Set down the full data below exactly as given, please.

[Start of Attachment]

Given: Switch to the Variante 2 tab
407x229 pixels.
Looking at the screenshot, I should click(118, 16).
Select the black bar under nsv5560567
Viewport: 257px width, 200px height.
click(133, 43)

[End of Attachment]

▶ _Completed task_:
Given: Switch to the Variante 2 tab
407x229 pixels.
Looking at the screenshot, I should click(118, 16).
Select the black bar under nsv5560567
Viewport: 257px width, 200px height.
click(133, 43)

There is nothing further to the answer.